** RECORDS FOR THIS TASK **
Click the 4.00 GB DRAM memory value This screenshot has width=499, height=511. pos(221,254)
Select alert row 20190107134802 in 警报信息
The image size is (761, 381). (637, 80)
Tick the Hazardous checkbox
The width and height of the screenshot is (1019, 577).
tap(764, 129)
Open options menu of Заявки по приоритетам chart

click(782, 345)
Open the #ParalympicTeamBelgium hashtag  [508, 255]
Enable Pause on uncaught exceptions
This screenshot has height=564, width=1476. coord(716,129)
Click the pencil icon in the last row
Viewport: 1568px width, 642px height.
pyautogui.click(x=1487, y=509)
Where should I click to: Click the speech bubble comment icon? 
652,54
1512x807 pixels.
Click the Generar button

** WHAT IS BEING ASKED **
Write the entries out again, exactly and completely.

** EXERCISE ANSWER **
Click the 4.00 GB DRAM memory value This screenshot has width=499, height=511. pos(221,254)
Select alert row 20190107134802 in 警报信息
The image size is (761, 381). (637, 80)
Tick the Hazardous checkbox
The width and height of the screenshot is (1019, 577).
tap(764, 129)
Open options menu of Заявки по приоритетам chart

click(782, 345)
Open the #ParalympicTeamBelgium hashtag  [508, 255]
Enable Pause on uncaught exceptions
This screenshot has height=564, width=1476. coord(716,129)
Click the pencil icon in the last row
Viewport: 1568px width, 642px height.
pyautogui.click(x=1487, y=509)
Where should I click to: Click the speech bubble comment icon? 
652,54
1512x807 pixels.
Click the Generar button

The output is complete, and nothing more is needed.